Complete example with cost control based on labs/lab04-autonomy/main.go:

package main

import (
    "context"
    "fmt"
    "os"
    "time"

    "github.com/sashabaranov/go-openai"
)

const (
    MaxTokensPerRequest = 10000
    MaxIterations      = 10
    LLMTimeout         = 30 * time.Second
    AgentTimeout       = 5 * time.Minute
)

type TokenBudget struct {
    Used  int
    Limit int
}

func checkTokenBudget(budget TokenBudget) error {
    if budget.Used > budget.Limit {
        return fmt.Errorf("token budget exceeded: %d > %d", budget.Used, budget.Limit)
    }
    return nil
}

func selectModel(taskComplexity string) string {
    if taskComplexity == "simple" {
        return openai.GPT3Dot5Turbo
    }
    return openai.GPT4
}

func checkDisk() string { return "Disk Usage: 95% (CRITICAL). Large folder: /var/log" }
func cleanLogs() string { return "Logs cleaned. Freed 20GB." }

func main() {
    token := os.Getenv("OPENAI_API_KEY")
    baseURL := os.Getenv("OPENAI_BASE_URL")
    if token == "" {
        token = "dummy"
    }

    config := openai.DefaultConfig(token)
    if baseURL != "" {
        config.BaseURL = baseURL
    }
    client := openai.NewClientWithConfig(config)
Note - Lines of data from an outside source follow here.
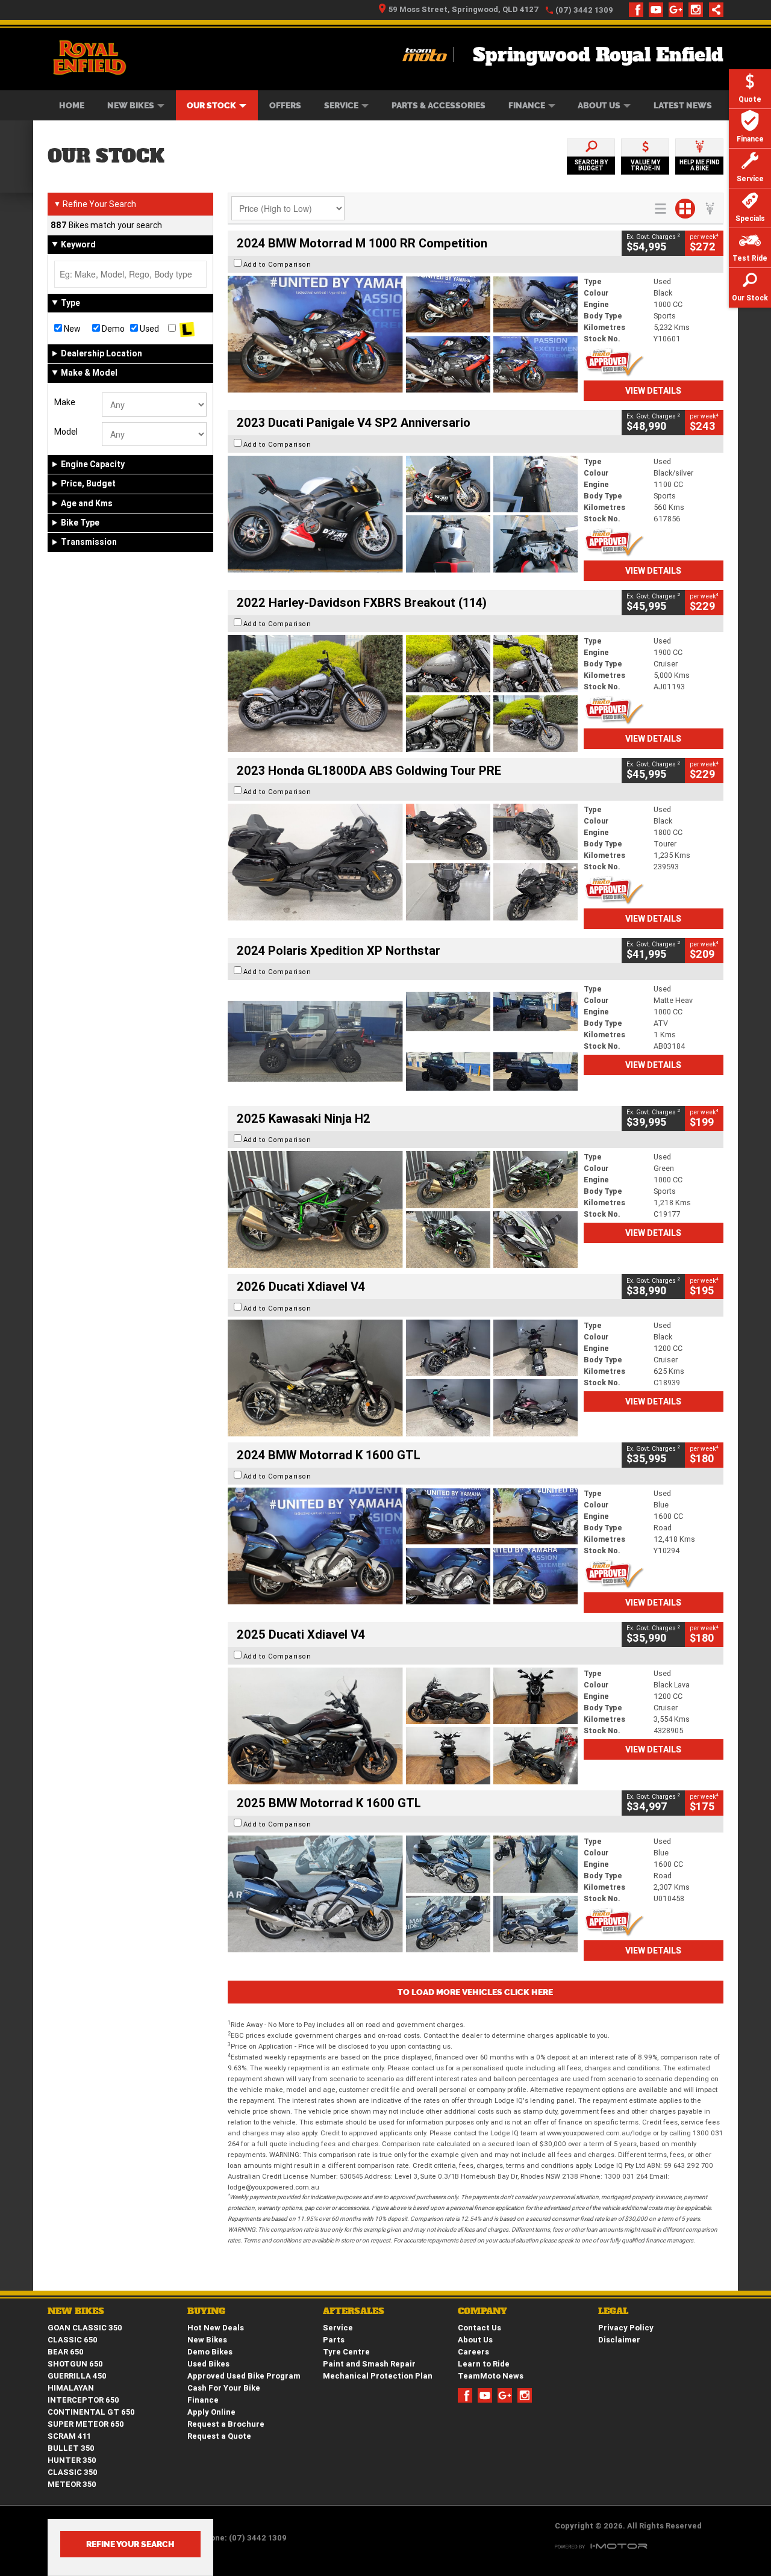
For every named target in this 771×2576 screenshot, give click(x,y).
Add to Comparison (277, 264)
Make (64, 402)
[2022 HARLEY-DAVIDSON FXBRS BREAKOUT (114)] (403, 693)
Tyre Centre (346, 2352)
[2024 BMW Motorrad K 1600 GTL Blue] (403, 1546)
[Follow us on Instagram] (698, 9)
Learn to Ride (484, 2364)
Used (148, 328)
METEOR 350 (72, 2484)
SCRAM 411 (69, 2436)
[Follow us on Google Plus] (678, 9)
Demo (112, 328)
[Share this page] (713, 9)
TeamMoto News (490, 2376)
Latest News (683, 105)
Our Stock (211, 105)
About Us (599, 105)
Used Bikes (208, 2364)
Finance (526, 105)
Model (66, 431)
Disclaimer (619, 2340)
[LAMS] (187, 328)
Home (71, 105)
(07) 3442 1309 (584, 10)
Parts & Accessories (438, 105)
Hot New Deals (215, 2328)
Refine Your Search (95, 204)
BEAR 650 (66, 2352)
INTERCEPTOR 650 (83, 2400)
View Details (653, 390)
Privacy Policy (626, 2328)
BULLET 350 (71, 2448)
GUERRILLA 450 (77, 2376)
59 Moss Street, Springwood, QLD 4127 (464, 9)
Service (341, 105)
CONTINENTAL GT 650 (91, 2412)
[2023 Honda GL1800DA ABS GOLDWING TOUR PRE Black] (403, 862)
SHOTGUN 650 (75, 2364)
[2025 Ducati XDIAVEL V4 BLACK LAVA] (403, 1726)
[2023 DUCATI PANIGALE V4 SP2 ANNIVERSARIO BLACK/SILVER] (403, 514)
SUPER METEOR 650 (86, 2424)
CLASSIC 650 (73, 2340)
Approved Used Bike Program (244, 2376)
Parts (334, 2340)
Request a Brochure (225, 2424)
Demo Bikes (210, 2352)
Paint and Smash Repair (369, 2364)
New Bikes (130, 105)
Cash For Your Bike (223, 2388)
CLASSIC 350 (73, 2472)
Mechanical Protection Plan (377, 2376)
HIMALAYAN (71, 2388)
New (71, 328)
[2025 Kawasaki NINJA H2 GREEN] (403, 1209)
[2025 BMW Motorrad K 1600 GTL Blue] (403, 1894)
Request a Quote (219, 2436)
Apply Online (211, 2412)
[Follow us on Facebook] (639, 9)
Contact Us (479, 2328)
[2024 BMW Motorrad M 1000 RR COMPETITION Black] (403, 334)
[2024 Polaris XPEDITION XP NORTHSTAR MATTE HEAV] (403, 1041)
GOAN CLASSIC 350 (85, 2328)
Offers (285, 105)
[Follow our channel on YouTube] (659, 9)
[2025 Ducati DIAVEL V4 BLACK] (403, 1378)
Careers (473, 2352)
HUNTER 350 (72, 2460)
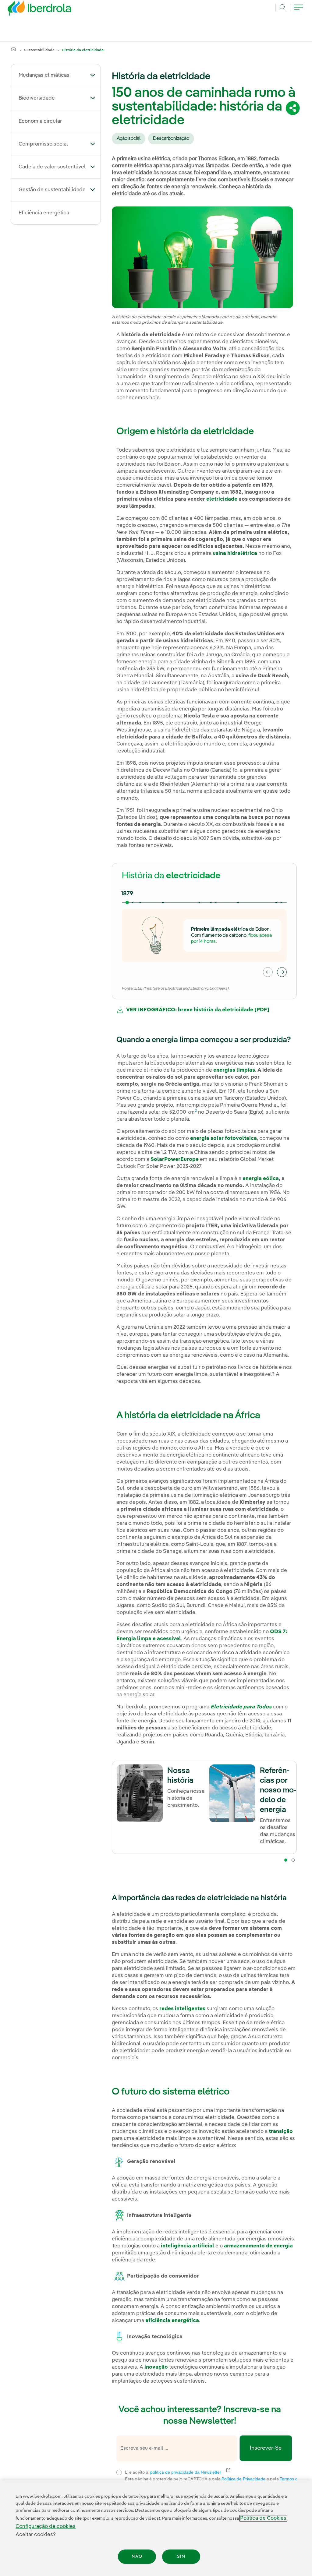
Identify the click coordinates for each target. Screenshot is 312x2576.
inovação (156, 2367)
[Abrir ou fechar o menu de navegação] (298, 10)
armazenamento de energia (258, 2246)
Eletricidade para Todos (241, 1707)
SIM (181, 2556)
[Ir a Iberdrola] (31, 9)
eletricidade (221, 499)
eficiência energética (172, 2320)
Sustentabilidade (39, 50)
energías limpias (234, 1070)
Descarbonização (171, 138)
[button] (92, 74)
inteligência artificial (187, 2246)
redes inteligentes (182, 2008)
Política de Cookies (263, 2518)
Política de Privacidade (244, 2478)
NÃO (137, 2556)
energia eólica (261, 1178)
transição (281, 2131)
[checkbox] (119, 2472)
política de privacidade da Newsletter (189, 2472)
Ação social (128, 138)
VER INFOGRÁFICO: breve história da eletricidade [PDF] (196, 1010)
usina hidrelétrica (235, 553)
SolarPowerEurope (175, 1159)
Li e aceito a (210, 2472)
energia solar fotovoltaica (223, 1138)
    ctx, cancel := context.WithTimeout(context.Background(), AgentTimeout)
    defer cancel()

    userInput := "I'm out of disk space. Fix it."

    // Determine task complexity
    model := selectModel("simple") // For simple tasks use GPT-3.5

    tokenBudget := TokenBudget{Limit: MaxTokensPerRequest}

    tools := []openai.Tool{
        {
            Type: openai.ToolTypeFunction,
            Function: &openai.FunctionDefinition{
                Name:        "check_disk",
                Description: "Check current disk usage",
            },
        },
        {
            Type: openai.ToolTypeFunction,
            Function: &openai.FunctionDefinition{
                Name:        "clean_logs",
                Description: "Delete old logs to free space",
            },
        },
    }

    messages := []openai.ChatCompletionMessage{
        {Role: openai.ChatMessageRoleSystem, Content: "You are an autonomous DevOps agent."},
        {Role: openai.ChatMessageRoleUser, Content: userInput},
    }

    fmt.Println("Starting Agent Loop...")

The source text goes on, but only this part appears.